◆ **EXCERPTED DATA**:
##############################

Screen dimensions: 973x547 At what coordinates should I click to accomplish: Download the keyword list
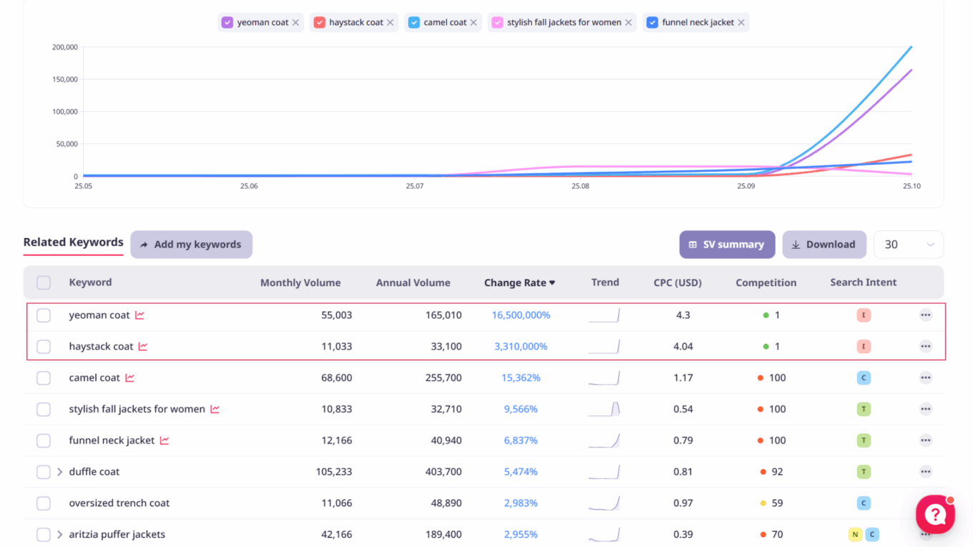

##############################

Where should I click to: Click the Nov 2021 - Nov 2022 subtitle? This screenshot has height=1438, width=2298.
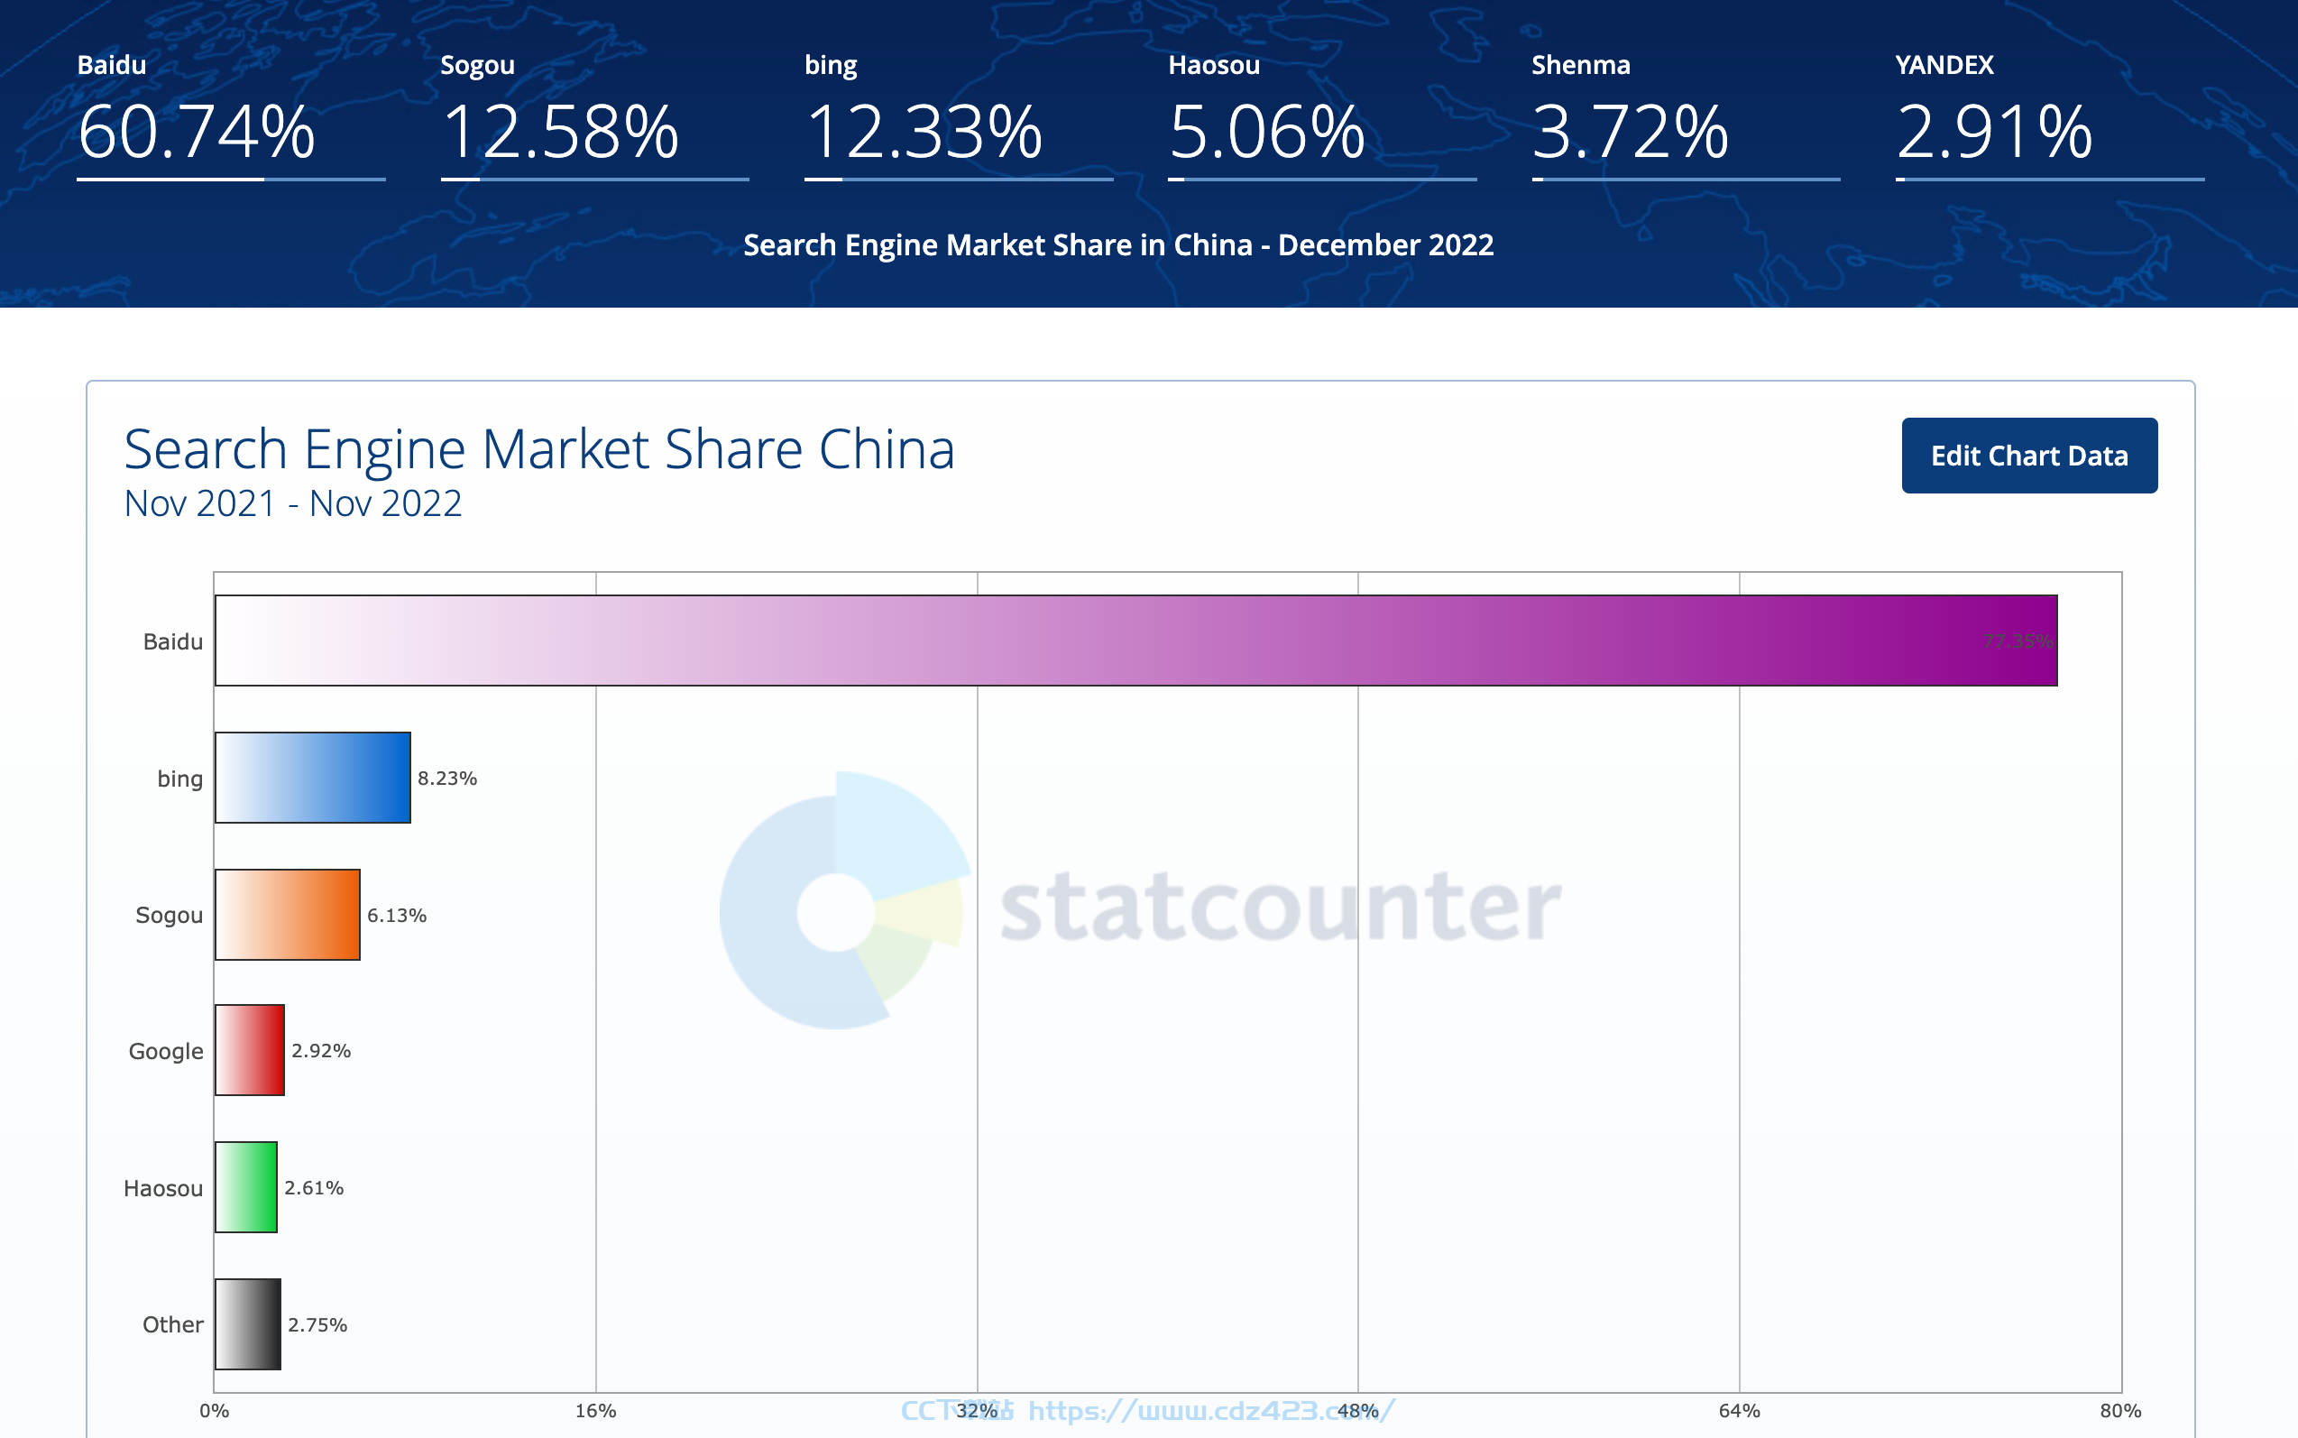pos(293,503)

##############################

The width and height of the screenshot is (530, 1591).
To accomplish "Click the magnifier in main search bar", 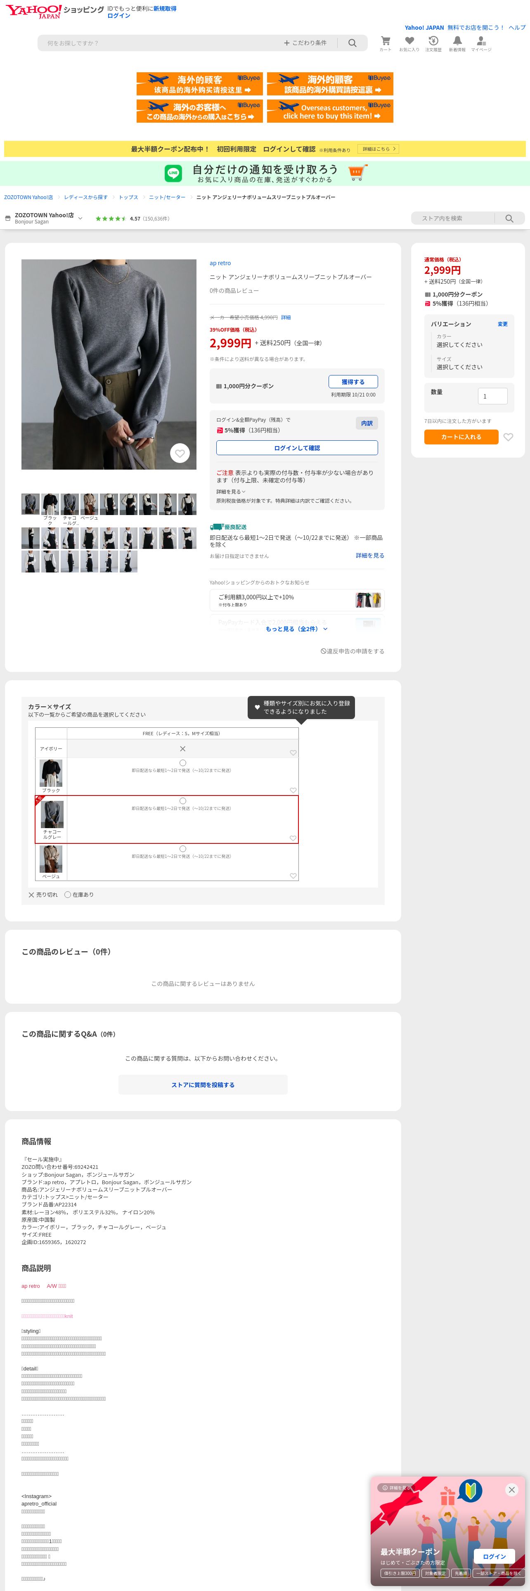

##############################

◆ **WRITTEN TASK**: Convert the entries starting at the line that contains "The width and" and ending at the line that contains "the magnifier in" into a JSON list of strings, one string per line, with blank lines left out. Leave the pictures out of the answer.

◆ **THE ANSWER**:
[
  "The width and height of the screenshot is (530, 1591).",
  "To accomplish \"Click the magnifier in main search bar\", "
]